- Capital: Hubat??
- Common languages: Harla
- Religion: Traditional religion(s); (before c. 701) Islam; (after c. 701)
- Government: Monarchy
- • Established: 501
- • Disestablished: 1500
|  | Succeeded by |
|  | Makhzumi dynasty / ; Harar / |
- Today part of: Ethiopia Djibouti Somalia

= Harla kingdom =

Middle-Age state in modern eastern Ethiopia

The Harla kingdom was a sixth-century Harla state centered around what is present day eastern Ethiopia. It is regarded as the most powerful state in the region after the fall of the adjacent Kingdom of Axum in the 7th century. Its territory stretched from Great Rift Valley in southern Ethiopia to the northern area of modern Djibouti prior to the advent of Islam in the region. Timothy Insoll identifies the Harlaa ruins to be Hubat the capital of the Harla state, a subordinate of Ifat Sultanate in the thirteenth century and later under the Adal Sultanate as an autonomous tribal confederation in the fifteenth century. Researcher Dominico Patassini states the Harla kingdom was succeeded by Harar city-state in the sixteenth century.

==History==
The kingdom had trading relations with the Ayyubid and Tang dynasties. It also established its own currency and calendar. Early Muslim states in the Horn of Africa such as the Makhzumi dynasty had their bases within Harla territories. In the Islamic period the state is recorded by Ethiopian as well as Arab medieval writers including al-Mufaddal ibn Abi al-Fada'il and Ibn Sa'id al-Maghribi. According to historian Mohammed Hassen a power struggle had developed in the early sixteenth century between Harla state leaders and the Walashma dynasty.

Recent excavations indicated consumption of wild pigs were prevalent in Harla as opposed to in neighboring kingdom of Aksum. The excavations were done by the Institute of Arab and Islamic Studies of the University of Exeter as part of the Becoming Muslim project at the urban sites of Harlaa in 2017–2019, Harar in 2014–2018, and Ganda Harla 2014, located in the eastern part of Ethiopia. Substantial assemblages of faunal remains were recovered over the seasons.

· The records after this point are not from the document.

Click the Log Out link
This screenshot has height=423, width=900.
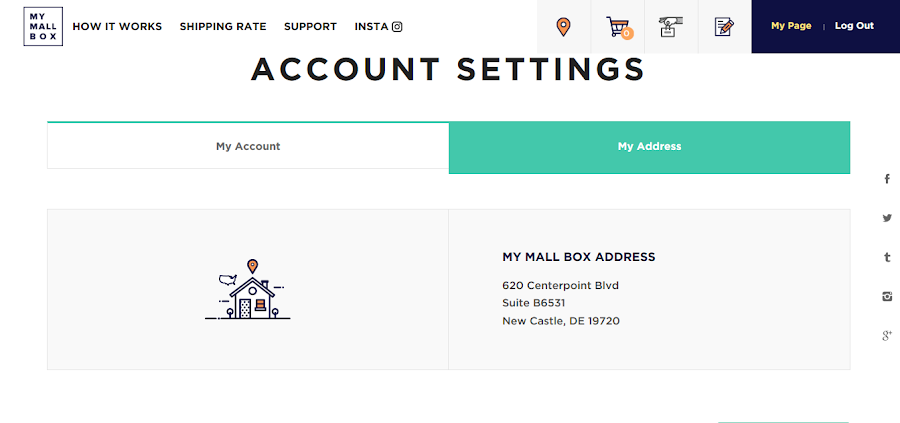pyautogui.click(x=854, y=26)
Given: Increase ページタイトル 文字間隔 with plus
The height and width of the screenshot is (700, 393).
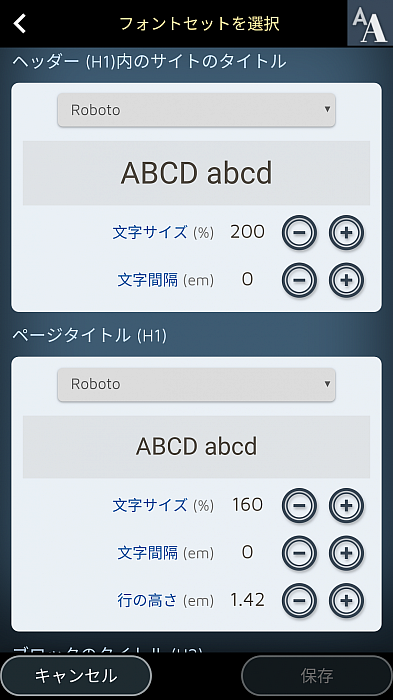Looking at the screenshot, I should click(347, 553).
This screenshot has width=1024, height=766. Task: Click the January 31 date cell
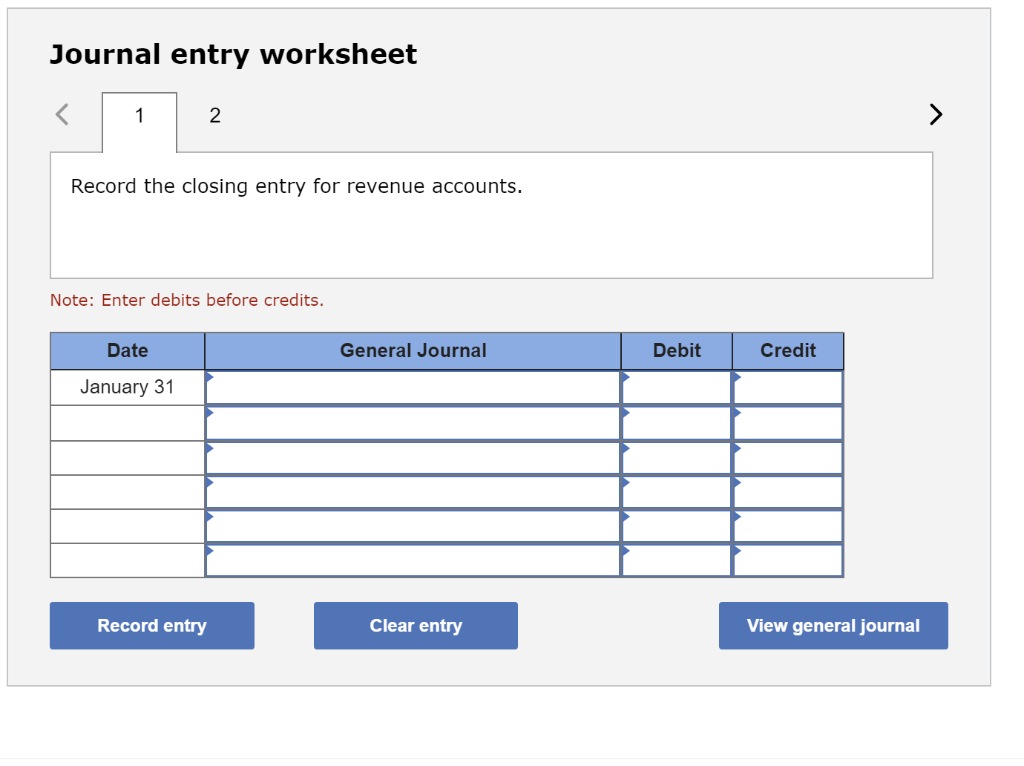(127, 387)
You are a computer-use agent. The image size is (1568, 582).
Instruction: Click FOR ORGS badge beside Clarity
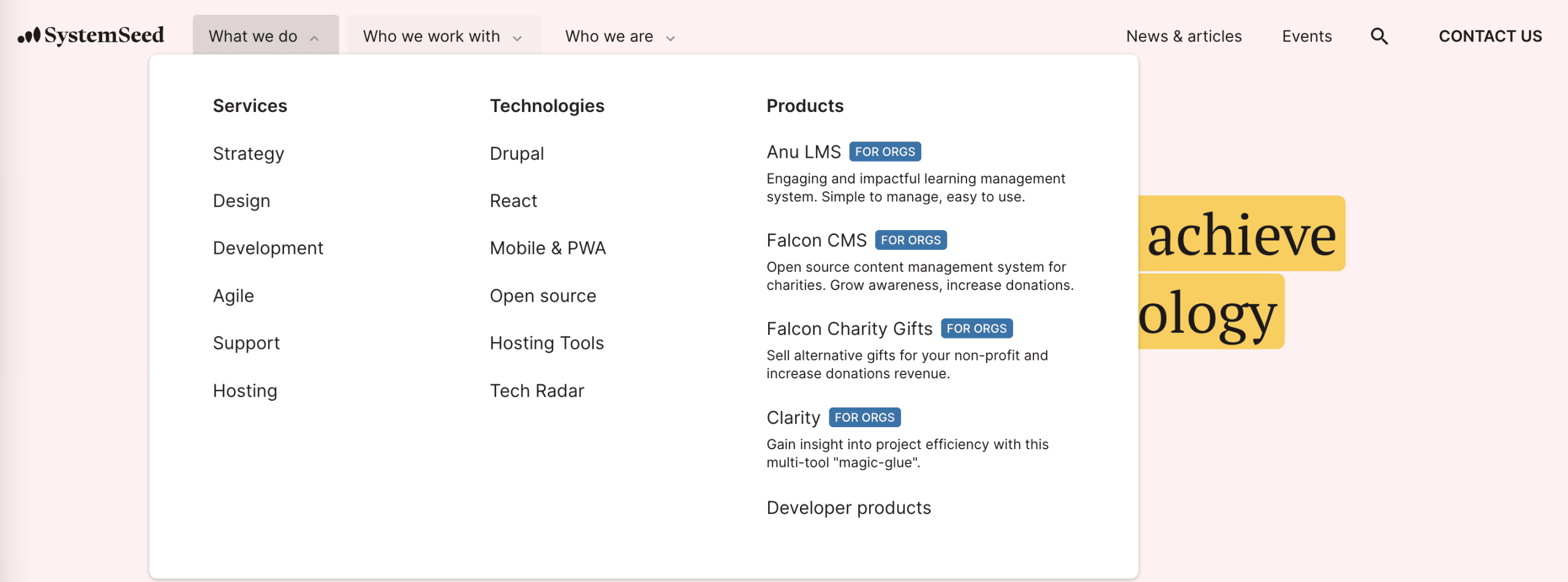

The Harlaa archaeological site is located 40 km north-west of Harar and 15 km southeast of Dire Dawa and is the ‘Harla’ stone-built towns and funerary monuments whose origins are ascribed by the Oromo people to a legendary ancient race of giants who occupied the region before the Oromo arrived in the area. Harlaa was a large urban centre covering an area of around 500m east to west and 900m north to south excluding outlying cemeteries. It was composed of several elements including a central settlement area, workshops, three early mosques, wells, lengths of fortification wall, and cemeteries to the north, east, and west. Harlaa predates both Harar and Ganda Harlaa and provided the longest chronology with dates spanning between the mid-sixth and early fifteenth century.

The Harar site is situated in the Harar Plateau in a more heavily vegetated landscape, having an area of 1000×800 m, and at its core the historic city of Harar which is surrounded by a wall and is accessed by five gates. The excavations indicated that occupation in Harar postdated the fifteenth century and that the city and its mosques were linked with the establishment of Harar as the capital of the Sultanate of Adal.

The Ganda Harla is an abandoned settlement located 12.5 km southeast of Harar on a hill west of the village of Sofi and is linked with the Harla in local tradition. The zooarchaeological data indicated the inhabitants were hunters of wild animals in open terrain and scrub hillsides with the exception of Kobus kob which are more commonly found at lower elevations such as in valleys and riverine grasslands. The locals also kept domesticated animals such cattle (Bos taurus/indicus), goat (Capra hircus), sheep, and transport livestock such as donkey, horse and camel. The excavations also uncovered significant evidence for manufacturing and participation in regional and international Red Sea and western Indian Ocean trade networks. The study concluded the inhabitants use of heavy knives and carcass dismemberment showed they had cultural commonalities with the Islamic world of Arabia, Anatolia, Mesopotamia, Levant, and Iberia despite the lack of butchery discussions in zooarchaeological literature from the Islamic world and their non-observance of Islamic dietary laws.